I have the following challenge: I have a dataframe called hashtags_users_grouped which has the following structure:
hashtag_id | user_id | count
123 1 1
245 1 3
123 2 5
In each row, we find values that tell me when a certain user mentioned a certain hashtag and how many times he did it. In this example, user 1 mentioned hashtag 123 one time and 245 three times, while user 2 only mentioned hashtag 123 five times.

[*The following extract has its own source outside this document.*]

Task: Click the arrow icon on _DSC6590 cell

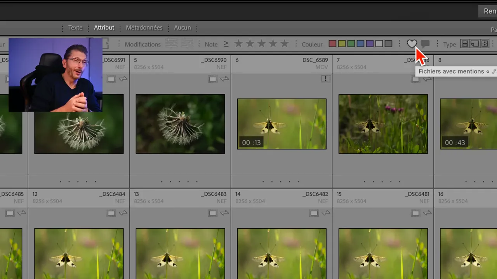Action: [224, 79]
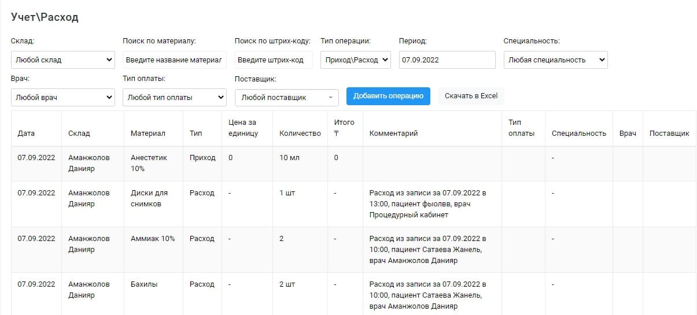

I want to have a dataframe with the following output:
user | 123 | 245
1 1 3
2 5 0
In other words, the same information as the first table, but with a column per hashtag, to know the amount of times a user mentioned each hashtag. I read the documentation and tried to run the following, without success:
a = hashtags_users_joined_grouped_df.groupBy("user_id").pivot("hashtag_id")
a.show(5)
I got the following error message:
AttributeError: 'GroupedData' object has no attribute 'show'
Do you know any way to do this?
CodePudding user response:
After applying pivot
you need to perform an aggregate, in this case the aggregate is first
as the count
metric has already been computed.
from pyspark.sql import functions as F
df = spark.createDataFrame([(123, 1, 1, ),
(245, 1, 3),
(123, 2, 5),],
("hashtag_id", "user_id", "count", ))
df.groupBy("user_id")\
.pivot("hashtag_id")\
.agg(F.first("count"))\
.show()
Output
------- --- ----
|user_id|123| 245|
------- --- ----
| 1| 1| 3|
| 2| 5|null|
------- --- ----